Directions for this task
The output should be limited to the line holding "621x457 pixels." and the lines after it through the end of the entries, each restated exactly.

┌─ Records shown

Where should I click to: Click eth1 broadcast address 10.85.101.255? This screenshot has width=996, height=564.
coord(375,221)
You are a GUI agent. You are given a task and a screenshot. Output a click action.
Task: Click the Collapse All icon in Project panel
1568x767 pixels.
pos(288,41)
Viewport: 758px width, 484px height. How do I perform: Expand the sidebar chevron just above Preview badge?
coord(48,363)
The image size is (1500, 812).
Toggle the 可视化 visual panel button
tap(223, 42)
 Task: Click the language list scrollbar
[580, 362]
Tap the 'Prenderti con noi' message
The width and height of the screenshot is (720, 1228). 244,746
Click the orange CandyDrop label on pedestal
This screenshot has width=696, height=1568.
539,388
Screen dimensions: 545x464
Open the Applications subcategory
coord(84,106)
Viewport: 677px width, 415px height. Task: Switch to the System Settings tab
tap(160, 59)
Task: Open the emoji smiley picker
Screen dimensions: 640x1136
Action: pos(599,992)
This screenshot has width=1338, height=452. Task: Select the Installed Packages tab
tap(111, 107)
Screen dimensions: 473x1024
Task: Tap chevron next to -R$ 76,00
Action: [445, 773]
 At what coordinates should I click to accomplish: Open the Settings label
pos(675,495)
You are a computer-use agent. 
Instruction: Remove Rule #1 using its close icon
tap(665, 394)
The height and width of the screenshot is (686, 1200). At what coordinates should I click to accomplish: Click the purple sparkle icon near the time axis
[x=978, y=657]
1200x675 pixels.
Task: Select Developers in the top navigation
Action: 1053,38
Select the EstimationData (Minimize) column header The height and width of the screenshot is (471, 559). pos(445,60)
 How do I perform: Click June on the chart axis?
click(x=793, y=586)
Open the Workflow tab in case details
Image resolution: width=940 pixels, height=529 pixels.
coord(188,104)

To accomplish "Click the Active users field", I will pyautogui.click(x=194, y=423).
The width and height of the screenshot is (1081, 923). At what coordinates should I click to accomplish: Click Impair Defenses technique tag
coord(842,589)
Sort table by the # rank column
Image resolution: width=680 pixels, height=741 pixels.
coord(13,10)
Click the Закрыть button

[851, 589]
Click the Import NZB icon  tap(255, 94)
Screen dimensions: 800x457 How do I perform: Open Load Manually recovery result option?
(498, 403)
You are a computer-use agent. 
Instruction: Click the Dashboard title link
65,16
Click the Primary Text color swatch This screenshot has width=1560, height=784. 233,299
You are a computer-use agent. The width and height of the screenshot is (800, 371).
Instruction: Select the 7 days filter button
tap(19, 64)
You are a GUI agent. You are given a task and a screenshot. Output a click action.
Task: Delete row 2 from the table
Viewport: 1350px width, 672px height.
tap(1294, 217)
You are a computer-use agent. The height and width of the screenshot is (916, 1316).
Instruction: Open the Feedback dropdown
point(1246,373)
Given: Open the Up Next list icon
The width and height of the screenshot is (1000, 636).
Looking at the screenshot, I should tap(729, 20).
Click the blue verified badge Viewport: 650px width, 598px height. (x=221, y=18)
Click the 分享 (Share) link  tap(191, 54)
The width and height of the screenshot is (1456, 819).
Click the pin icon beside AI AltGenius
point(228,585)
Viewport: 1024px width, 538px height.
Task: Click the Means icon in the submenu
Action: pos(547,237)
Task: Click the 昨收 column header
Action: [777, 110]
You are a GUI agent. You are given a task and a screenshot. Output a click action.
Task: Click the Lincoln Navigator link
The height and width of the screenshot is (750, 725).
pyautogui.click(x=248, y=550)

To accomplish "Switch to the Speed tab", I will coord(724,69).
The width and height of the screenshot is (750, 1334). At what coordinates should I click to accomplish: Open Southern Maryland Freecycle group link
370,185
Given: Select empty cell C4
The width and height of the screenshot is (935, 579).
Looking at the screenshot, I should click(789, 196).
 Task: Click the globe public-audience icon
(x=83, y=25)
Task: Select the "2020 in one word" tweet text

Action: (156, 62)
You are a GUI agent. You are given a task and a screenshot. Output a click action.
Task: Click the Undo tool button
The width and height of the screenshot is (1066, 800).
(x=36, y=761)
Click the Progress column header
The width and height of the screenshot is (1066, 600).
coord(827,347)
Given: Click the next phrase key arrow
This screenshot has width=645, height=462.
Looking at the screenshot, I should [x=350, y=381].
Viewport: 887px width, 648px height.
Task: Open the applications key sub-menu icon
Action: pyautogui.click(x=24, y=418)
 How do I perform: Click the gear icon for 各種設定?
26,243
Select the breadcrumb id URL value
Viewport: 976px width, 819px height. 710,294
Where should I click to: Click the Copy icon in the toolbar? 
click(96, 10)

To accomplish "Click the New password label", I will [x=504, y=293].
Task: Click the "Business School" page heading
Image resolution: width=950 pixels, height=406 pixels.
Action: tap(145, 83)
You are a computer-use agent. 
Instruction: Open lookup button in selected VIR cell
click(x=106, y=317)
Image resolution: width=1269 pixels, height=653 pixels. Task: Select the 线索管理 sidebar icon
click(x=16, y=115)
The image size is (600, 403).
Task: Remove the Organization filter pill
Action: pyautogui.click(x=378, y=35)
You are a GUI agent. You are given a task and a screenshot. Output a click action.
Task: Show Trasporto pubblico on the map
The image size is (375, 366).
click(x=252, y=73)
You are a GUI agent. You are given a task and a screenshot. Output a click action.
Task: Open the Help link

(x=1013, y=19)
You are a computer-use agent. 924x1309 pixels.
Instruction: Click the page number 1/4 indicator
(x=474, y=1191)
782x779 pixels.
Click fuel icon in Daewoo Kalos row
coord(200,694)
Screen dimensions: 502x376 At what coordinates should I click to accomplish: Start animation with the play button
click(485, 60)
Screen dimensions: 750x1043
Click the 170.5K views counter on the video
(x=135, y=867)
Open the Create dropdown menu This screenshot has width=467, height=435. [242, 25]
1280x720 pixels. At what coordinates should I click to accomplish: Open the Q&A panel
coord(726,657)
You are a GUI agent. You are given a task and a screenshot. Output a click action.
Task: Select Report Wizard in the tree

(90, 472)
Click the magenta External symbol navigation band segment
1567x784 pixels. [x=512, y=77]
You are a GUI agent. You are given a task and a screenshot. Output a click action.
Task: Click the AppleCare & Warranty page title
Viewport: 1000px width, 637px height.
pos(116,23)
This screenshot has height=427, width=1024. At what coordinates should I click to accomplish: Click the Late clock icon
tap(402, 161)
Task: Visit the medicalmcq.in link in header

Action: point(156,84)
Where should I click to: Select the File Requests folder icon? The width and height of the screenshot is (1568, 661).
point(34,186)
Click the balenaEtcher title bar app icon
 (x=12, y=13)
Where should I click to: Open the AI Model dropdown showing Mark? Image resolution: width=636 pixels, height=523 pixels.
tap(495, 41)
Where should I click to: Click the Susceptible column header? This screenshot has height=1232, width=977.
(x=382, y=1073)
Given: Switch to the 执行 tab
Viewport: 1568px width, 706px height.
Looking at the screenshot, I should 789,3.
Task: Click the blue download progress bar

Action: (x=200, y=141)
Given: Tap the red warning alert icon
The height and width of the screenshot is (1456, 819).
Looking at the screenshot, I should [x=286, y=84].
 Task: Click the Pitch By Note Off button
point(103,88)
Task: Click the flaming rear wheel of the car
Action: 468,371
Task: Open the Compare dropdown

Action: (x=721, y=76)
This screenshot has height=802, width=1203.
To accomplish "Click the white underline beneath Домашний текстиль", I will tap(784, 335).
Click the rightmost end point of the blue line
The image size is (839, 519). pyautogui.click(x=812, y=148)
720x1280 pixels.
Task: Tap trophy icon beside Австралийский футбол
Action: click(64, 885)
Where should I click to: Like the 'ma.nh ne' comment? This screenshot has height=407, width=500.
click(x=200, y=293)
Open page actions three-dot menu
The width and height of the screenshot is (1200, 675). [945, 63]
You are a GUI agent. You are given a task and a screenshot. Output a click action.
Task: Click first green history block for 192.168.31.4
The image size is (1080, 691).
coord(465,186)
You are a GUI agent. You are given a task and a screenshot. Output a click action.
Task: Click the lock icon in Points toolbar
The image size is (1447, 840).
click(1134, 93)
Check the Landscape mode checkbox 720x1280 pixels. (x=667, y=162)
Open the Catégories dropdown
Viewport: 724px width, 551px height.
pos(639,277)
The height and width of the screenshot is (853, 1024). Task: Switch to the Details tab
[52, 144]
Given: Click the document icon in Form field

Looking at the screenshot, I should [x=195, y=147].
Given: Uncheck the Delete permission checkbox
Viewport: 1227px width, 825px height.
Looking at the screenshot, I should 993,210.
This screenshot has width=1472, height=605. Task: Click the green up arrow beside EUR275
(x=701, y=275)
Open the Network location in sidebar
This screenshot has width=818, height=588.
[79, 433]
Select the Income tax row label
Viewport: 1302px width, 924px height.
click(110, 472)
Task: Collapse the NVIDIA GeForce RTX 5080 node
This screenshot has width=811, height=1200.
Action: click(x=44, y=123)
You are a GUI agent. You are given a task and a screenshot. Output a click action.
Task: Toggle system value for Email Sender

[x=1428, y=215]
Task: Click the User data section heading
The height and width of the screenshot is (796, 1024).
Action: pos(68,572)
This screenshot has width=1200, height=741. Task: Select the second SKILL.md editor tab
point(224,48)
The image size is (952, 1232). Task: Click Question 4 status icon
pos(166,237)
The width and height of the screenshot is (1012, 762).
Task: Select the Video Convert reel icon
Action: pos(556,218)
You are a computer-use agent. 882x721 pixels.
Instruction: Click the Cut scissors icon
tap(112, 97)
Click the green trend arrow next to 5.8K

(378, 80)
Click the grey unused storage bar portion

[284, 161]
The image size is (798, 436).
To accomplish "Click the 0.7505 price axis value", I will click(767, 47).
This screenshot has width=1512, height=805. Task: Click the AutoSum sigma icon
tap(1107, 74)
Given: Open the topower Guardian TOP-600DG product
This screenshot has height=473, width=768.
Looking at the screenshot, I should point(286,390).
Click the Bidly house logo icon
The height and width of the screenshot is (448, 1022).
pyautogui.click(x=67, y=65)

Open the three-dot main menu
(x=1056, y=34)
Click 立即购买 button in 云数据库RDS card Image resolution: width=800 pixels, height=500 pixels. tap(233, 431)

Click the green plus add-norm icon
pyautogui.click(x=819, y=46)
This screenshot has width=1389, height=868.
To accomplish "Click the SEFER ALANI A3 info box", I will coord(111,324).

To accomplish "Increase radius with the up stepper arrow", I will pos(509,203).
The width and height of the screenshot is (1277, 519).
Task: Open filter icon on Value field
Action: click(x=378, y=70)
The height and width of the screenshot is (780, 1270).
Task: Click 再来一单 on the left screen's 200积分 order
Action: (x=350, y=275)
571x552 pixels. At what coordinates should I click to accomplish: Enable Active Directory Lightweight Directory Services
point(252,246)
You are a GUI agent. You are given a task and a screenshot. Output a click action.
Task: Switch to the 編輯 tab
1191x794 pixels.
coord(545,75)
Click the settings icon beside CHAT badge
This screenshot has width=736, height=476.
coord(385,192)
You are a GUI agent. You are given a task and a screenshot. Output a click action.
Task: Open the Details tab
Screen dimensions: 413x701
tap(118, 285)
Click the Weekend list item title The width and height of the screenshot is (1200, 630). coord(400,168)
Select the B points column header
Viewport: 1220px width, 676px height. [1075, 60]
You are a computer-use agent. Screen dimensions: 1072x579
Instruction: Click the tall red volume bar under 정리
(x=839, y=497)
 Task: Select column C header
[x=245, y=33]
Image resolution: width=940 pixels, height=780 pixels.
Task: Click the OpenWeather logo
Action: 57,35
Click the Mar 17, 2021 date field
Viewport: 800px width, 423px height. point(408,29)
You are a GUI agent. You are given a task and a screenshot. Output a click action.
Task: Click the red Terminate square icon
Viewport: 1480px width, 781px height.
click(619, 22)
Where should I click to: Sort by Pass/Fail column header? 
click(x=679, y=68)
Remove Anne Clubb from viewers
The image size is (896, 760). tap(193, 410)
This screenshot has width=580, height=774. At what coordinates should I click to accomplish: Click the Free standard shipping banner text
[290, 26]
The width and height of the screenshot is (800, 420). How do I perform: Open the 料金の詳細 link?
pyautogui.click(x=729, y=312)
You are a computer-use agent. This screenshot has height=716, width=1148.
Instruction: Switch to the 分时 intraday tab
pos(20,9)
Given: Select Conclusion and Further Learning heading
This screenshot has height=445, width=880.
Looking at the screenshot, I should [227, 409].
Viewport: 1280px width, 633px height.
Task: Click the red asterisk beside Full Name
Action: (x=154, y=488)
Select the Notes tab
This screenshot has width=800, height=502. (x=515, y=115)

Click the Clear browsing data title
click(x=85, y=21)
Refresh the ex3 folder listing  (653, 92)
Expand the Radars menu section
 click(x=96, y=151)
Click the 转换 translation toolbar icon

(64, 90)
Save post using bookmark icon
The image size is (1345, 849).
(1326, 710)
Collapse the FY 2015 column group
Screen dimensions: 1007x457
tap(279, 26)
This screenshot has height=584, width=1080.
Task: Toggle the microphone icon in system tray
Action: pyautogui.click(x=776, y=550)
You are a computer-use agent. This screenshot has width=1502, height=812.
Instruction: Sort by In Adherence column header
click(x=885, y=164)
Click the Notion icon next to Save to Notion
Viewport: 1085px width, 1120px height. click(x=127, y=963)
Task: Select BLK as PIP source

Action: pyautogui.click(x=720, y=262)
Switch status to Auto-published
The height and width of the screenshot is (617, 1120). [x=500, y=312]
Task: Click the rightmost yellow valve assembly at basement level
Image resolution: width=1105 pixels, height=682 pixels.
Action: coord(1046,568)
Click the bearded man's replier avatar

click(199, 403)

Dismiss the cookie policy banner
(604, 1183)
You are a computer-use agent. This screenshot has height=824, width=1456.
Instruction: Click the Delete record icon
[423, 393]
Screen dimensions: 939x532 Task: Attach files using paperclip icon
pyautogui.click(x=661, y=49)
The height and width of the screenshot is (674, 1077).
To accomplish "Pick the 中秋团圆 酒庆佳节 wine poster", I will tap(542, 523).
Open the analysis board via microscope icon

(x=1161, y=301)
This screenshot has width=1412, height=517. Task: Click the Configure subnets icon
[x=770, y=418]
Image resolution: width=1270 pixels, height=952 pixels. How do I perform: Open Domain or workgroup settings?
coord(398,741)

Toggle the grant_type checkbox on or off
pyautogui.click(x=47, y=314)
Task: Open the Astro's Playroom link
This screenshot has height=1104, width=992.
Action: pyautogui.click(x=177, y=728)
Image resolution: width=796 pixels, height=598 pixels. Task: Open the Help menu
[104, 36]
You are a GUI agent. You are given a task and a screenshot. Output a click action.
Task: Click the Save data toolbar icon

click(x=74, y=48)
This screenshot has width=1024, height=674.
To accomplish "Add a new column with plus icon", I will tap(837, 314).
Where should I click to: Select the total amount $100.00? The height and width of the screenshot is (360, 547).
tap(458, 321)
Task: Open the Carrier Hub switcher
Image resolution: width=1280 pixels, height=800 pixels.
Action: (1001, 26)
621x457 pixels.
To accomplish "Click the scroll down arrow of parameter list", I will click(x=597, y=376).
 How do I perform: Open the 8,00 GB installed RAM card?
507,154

└─

Answer to this problem
621x457 pixels.
To accomplish "Click the scroll down arrow of parameter list", I will click(x=597, y=376).
 How do I perform: Open the 8,00 GB installed RAM card?
507,154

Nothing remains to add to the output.